Ada yang presentasi tentang aneka ragam kebudayaan masyarakat Arab di Timur Tengah dari soal musik, sya’ir, tarian, pernikahan, khitan, bercocok-tanam, tata-busana, pengobatan tradisional, kuliner, dan masih banyak lagi. Karena murid-muridku dari berbagai negara Arab, mereka pun memperkenalkan kemajemukan budaya dari negara mereka masing-masing: Saudi, Palestina, Suriah, Yaman, Mesir, Tanzania, Bahrain, dlsb. Ada pula yang menampilkan keunikan tradisi dan budaya masing-masing suku dan klan Arab yang berjumlah ribuan.
Dari sini saya belajar banyak tentang pluralitas budaya, tradisi, dan pendapat dari suku dan masyarakat Arab. Dari mereka saya menjadi tahu bahwa Arab: masyarakatnya, tradisinya, budayanya, dialek bahasanya, adat berpakaiannya dan sebagainya bukanlah “masyarakat tunggal” yang seragam dan monolitik.
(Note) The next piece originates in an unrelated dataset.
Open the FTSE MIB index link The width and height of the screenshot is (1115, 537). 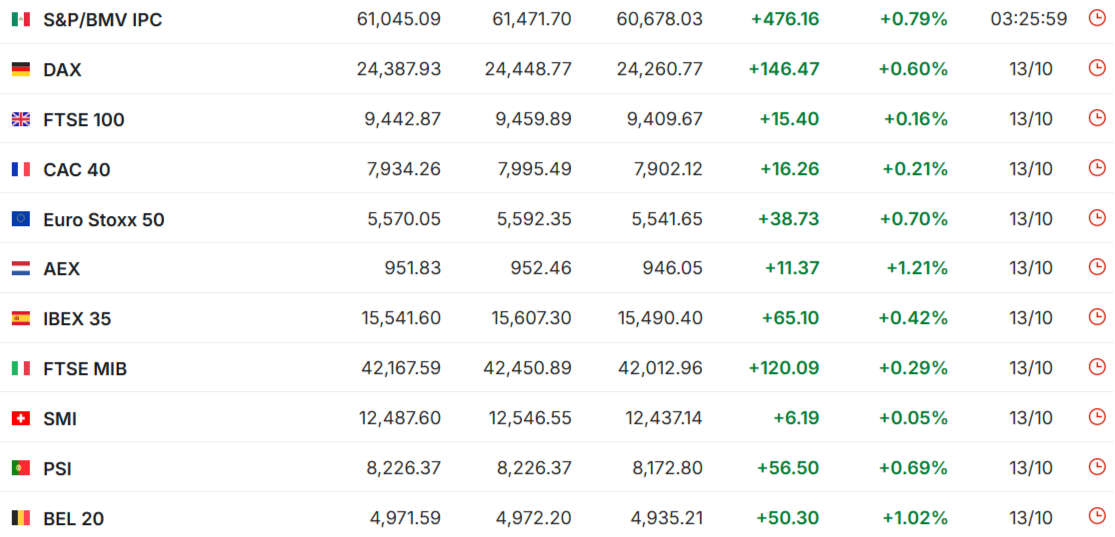click(85, 368)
Mereka sesungguhnya adalah komunitas yang sangat warna-warni karena itu keliru besar jika kita menganggap mereka sebagai komunitas tunggal dan seragam.
Bukan hanya kebudayaan Arab, ada pula mahasiswa yang saya minta untuk presentasi tentang kebudayaan masyarakat non-Arab. Semester ini ada yang presentasi tentang komunitas Yahudi Heradi, Amish, Mormon, Hui, Pasthun, Quaker, Maori, Gypsy, Kurdi, Berber, Semai, dan masih banyak lagi. Ada pula yang saya minta untuk presentasi beberapa kelompok etnik di Indonesia.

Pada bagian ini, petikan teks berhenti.